Our bodies work hard to find this damage and repair it, but how the damage is found in the first place is one the great unanswered questions in the repair field.
However, new research led by scientists at Essex, has given an insight into how the body finds damage in the DNA code to repair it.
The findings, published in journal Molecular Cell, reveal an important breakthrough in how proteins working together offer a faster, more effective way of finding the damaged DNA.
As lead researcher Dr Neil Kad, from the Department of Biological Sciences, explained, understanding the processes of how the body repairs itself can lead to a greater understanding of cancer and the ageing process, two leading health issues in the UK.
Working in conjunction with researchers Bennett Van Houten at the University of Pittsburgh and David Warshaw at the University of Vermont, USA, scientists at Essex discovered that DNA-repair proteins appear to scan the genome for errors by jumping like fleas between DNA molecules. By tagging the proteins with quantum dots, the researchers were able to watch the proteins at work, trawling around looking for damage which needed repairing.
The researchers tagged two bacterial repair proteins, called UvrA and UvrB, with quantum dots – semi-conductor nanocrystals that light up in different colours – to make it possible to see how they moved. They also stretched the usually clumped DNA into multiple ‘tightropes’ to see the process more clearly.
They found that the UvrA proteins randomly jumped from one DNA molecule to the next, holding on to one spot for about seven seconds before hopping to another site. But the real breakthrough came when it was discovered that the search for damage became quicker and more efficient when UvrA formed a complex with UvrB molecules (UvrAB).
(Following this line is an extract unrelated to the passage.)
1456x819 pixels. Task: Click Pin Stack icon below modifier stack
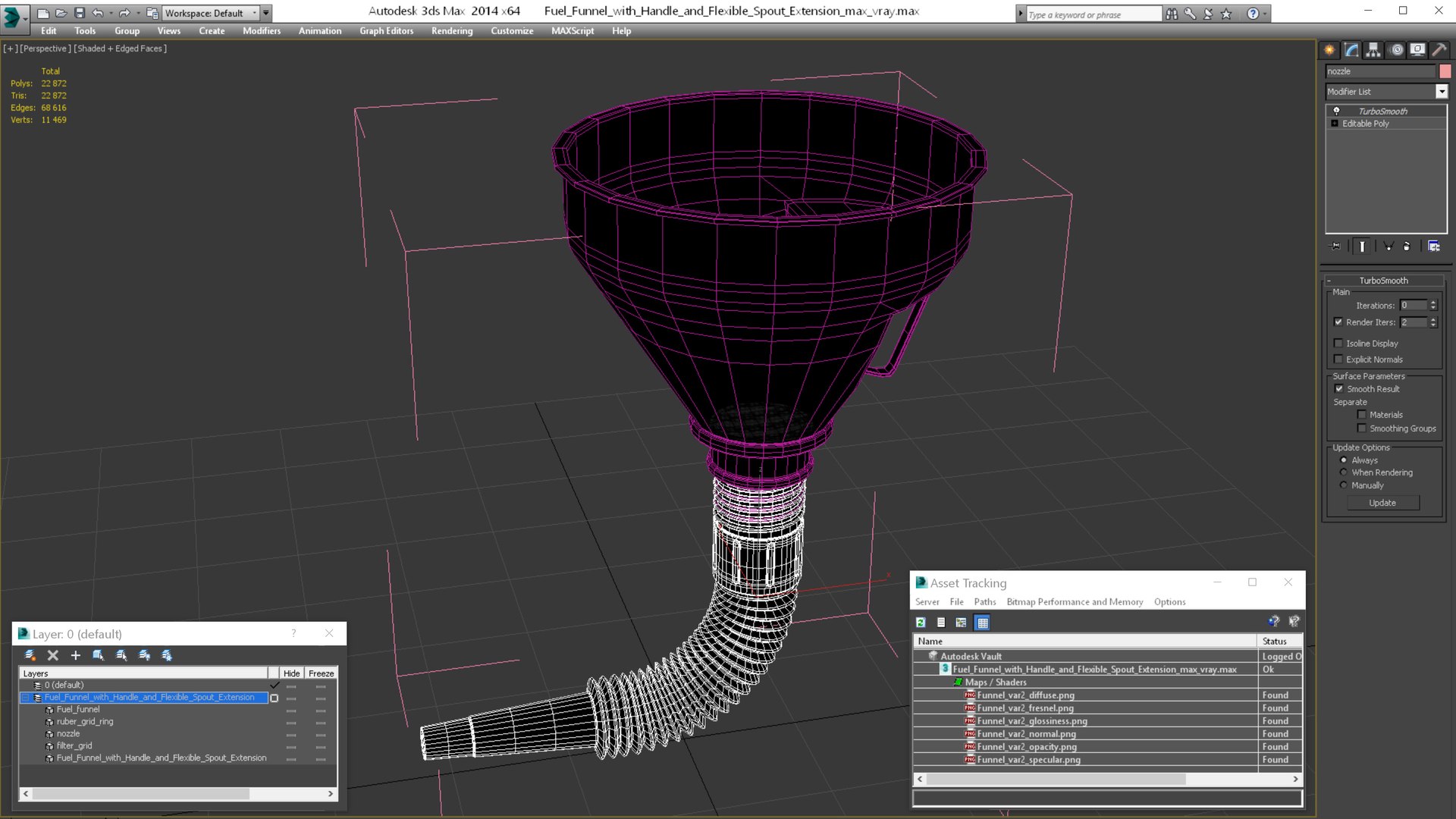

This new, quicker search cut the total time to check the genome from three hours down to just 13 minutes.
‘This is the first time we have seen how two different proteins working together change the mechanism of search,’ explained Dr Kad
The researchers are now exploring the possibility that the complexes sample the shape or chemical configuration of DNA by interacting with it; an error could alter the local DNA structure, changing its handshake with the repair proteins and perhaps triggering a corrective response.
The study was funded by the National Institutes of Health, the Royal Society and University of Pittsburgh Cancer Institute.